Kathleen Adams, left, from the La Plata County League of Women Voters, helps Roberta Eickman, right, register to vote at the Durango Public Library on Tuesday afternoon./Photo by Steve Eginoire

The ‘ayes’ have it

Groups work to register voters ahead of November election

A picture sparks 1,000 words

by Tracy Chamberlin

Over the years, elections have been won and lost by only a handful of votes – even presidential ones. So, every vote counts.

This November, local voters will not only choose the next president, they will make decisions that will shape Durango and the Southwest for decades to come.

But, none of these decisions can be made without the first step, registering to vote. Colorado, along with 48 other states, requires voter registration. North Dakota is the only state that does not.
The deadline to register in Colorado is Tues., Oct. 9.

More than one third of eligible voters in Colorado aren’t registered. And that doesn’t account for the estimated one in eight that likely have incorrect information, according to the Colorado Secretary of State’s office.

However, there is no shortage of options to sign up or check registration status.
“We believe in access … being able to vote should be as wide as possible,” said Jill Patton, voter service coordinator for the League of Women Voters in La Plata County.

The League of Women Voters is a nonpartisan organization that has been promoting participation in local, state and national elections since 1920.
The group plans to host several voter registration events in the area. It will have a booth at the Durango Seniors Center on Tues., Oct. 2, and the Durango Farmer’s Market from 8 a.m. - noon Sat., Oct. 6.

Decisions, decisions
Nationally, Colorado is considered a key swing state in the presidential election. The two primary candidates, President Barack Obama and Republican Mitt Romney, have visited the state many times and spent millions of dollars on hundreds of hours of television ads vying for the state’s nine electoral votes.

The University of Denver is also the sight of the first presidential debate, which will be carried on local television networks, cable news channels and radio stations across the country on Wed., Oct. 3, at 7 p.m.

At the state level, a constitutional amendment on the ballot gives voters a choice about whether or not they want to be the first state to approve the legalization of marijuana for recreational use.
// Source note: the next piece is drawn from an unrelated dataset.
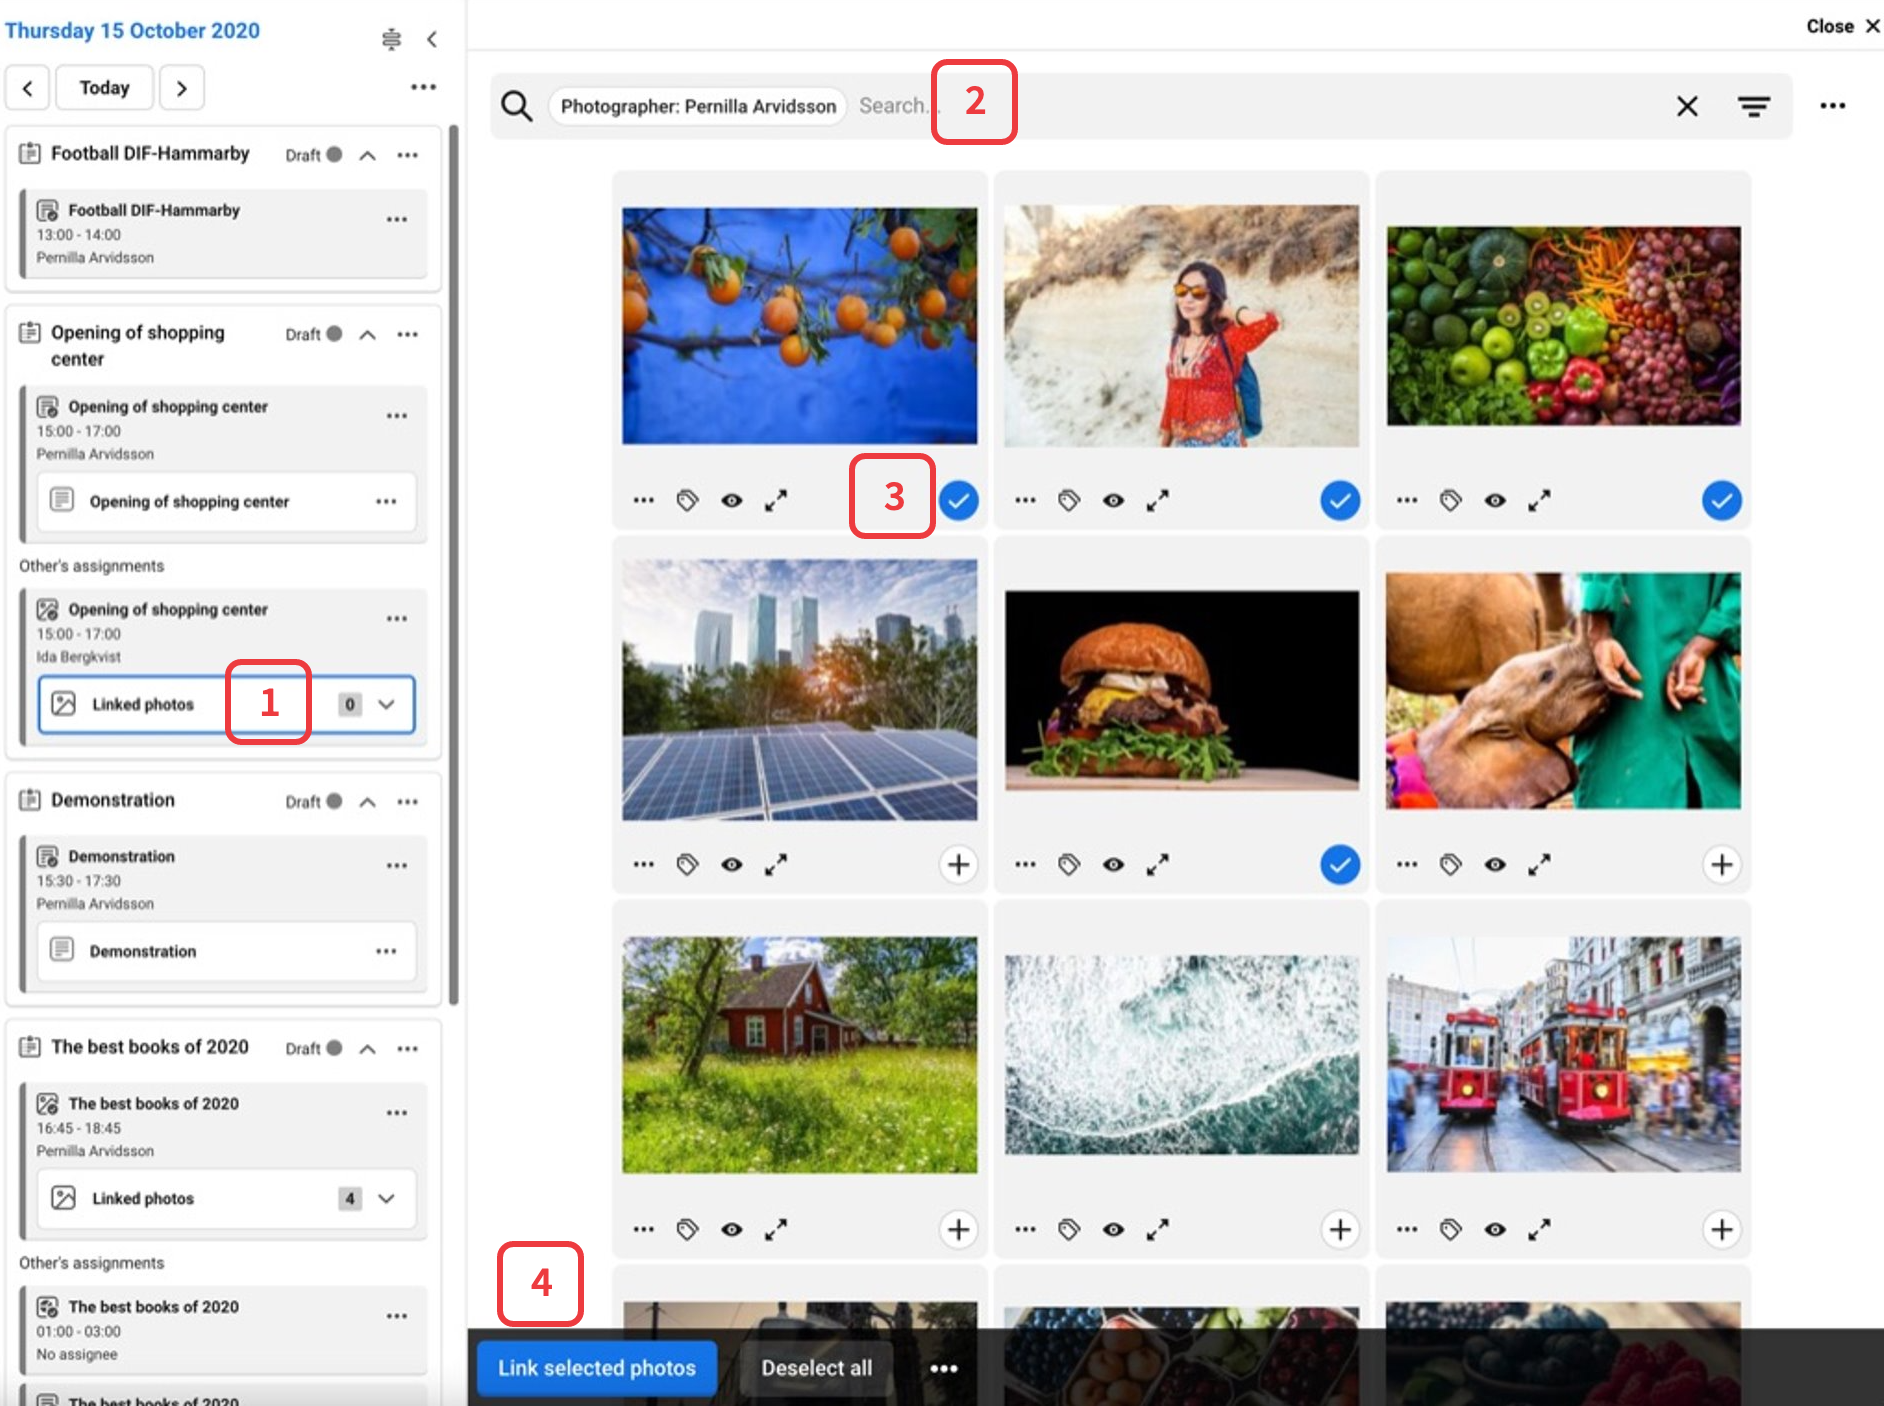Click tag icon under orange tree photo
1884x1406 pixels.
pos(687,500)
In La Plata County, two commissioner seats are up for grabs, which constitutes a majority of the governing body that chooses the vision and lays the groundwork for the future of the county. Incumbent Kellie Hotter faces challenger Gwen Lachelt; and, Julie Westendorff and Harry Baxstrom are competing for Wally White’s seat, who is term limited.

At the local level, Durangoans will make a decision affecting the next 20 years. That’s the length of a proposed franchise agreement between the City of Durango and La Plata Electric Association.
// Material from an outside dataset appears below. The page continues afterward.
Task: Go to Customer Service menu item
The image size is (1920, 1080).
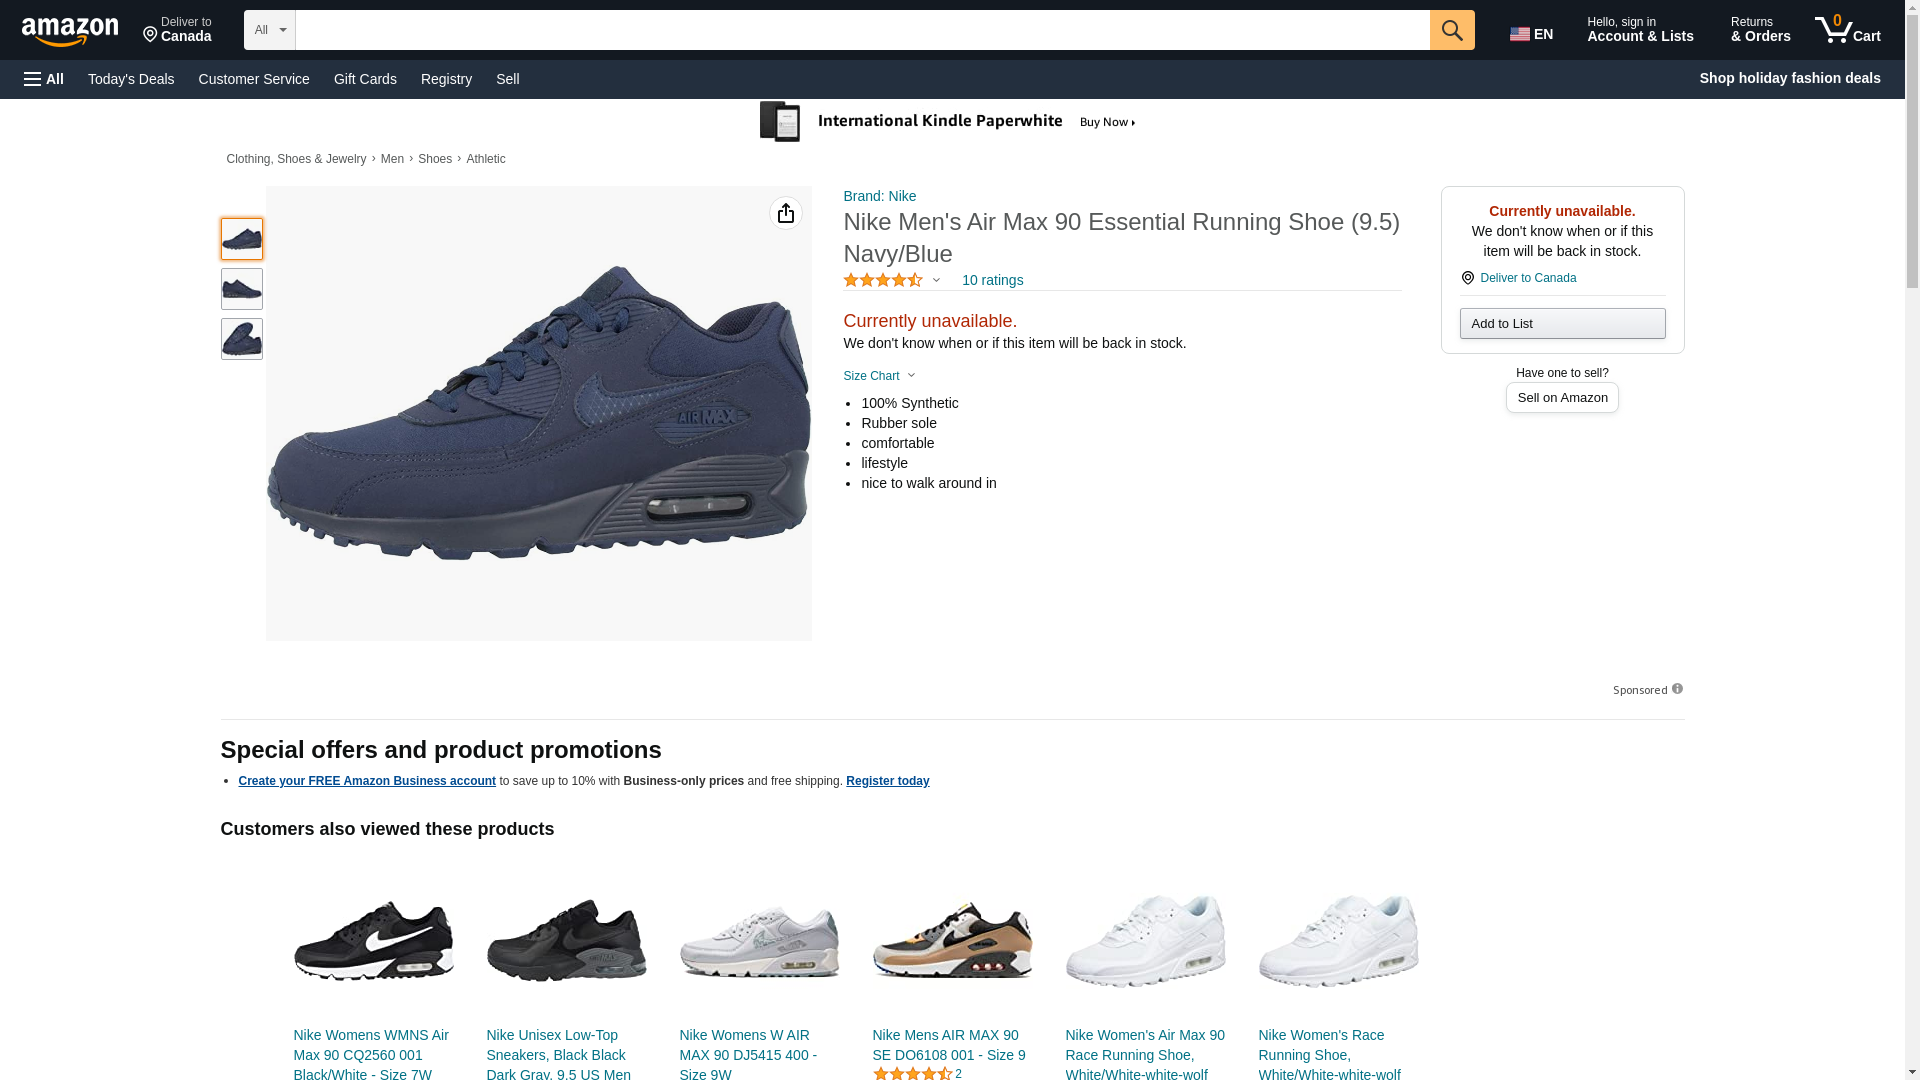Action: tap(254, 79)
The League of Women Voters is hosting a Ballot Issue Forum on Mon., Oct. 8, and a Candidate Forum on Mon., Oct. 15. Both events begin at 5:30 p.m. at the Durango City Council Chambers.

They also offer an electronic voter guide, www.vote411.org. It’s a national program that lists candidates and organizes ballot measures with pro and con comparisons. Voters can register, check their status, locate a polling place, check forum dates, and even fill out a ballot that they can print out and take to the polls with them.

“You can also see responses to candidates at the state and local level,” said Ellen Park, co-president of the La Plata County League of Women Voters.

Getting the word out
Colorado Secretary of State Scott Gessler touted an $850,000 campaign to register state residents for the 2012 election, calling it the “largest voter registration initiative in the state’s history.”

The money is being spent on television, radio, print and online advertising. “I wanted a bold initiative that resonates a positive message with voters and can still compete with all of the other ads,” Gessler said.

It’s estimated that one in eight registrations are inaccurate, which can cause confusion at the polling station. Patton said it’s important for voters to check their voting status and make sure that the information is accurate and up-to-date.

One point of potential confusion, according to Park, is a change in the rule about mail-in ballots. Colorado voters that requested permanent mail-in ballots but did not vote in 2010 were marked as inactive. This means that they will not be mailed a ballot for the 2012 election.

Park said these voters need to update their status as active in order to receive a mail-in ballot. They can do this online or by contacting the County Clerk’s Office.

Patton and Park commended La Plata County Clerk Tiffany Clark on her efforts to inform residents. The clerk’s office has mailed out postcards to residents informing them of their status and polling stations.

Many county and city groups are offering registration assistance and hosting registration events. The La Plata County Republicans have been contacting inactive voters, and the La Plata County Democrats have been hosting several registration events.

On the Fort Lewis College campus, students can find a registration booth at the Student Union on weekdays, and several student groups are scheduling additional events ahead of the Oct. 9 deadline.

In the 2008 presidential election, eligible voters between ages 18 and 24 had the lowest registration rate, at 59 percent, almost 10 percent lower than any other age group.

FLC student Claire Shea, with New Era Colorado, a student organization, has been helping her fellow students change that. Over the past few weeks, Shea said they have registered more than 400 students and have additional events planned in the future.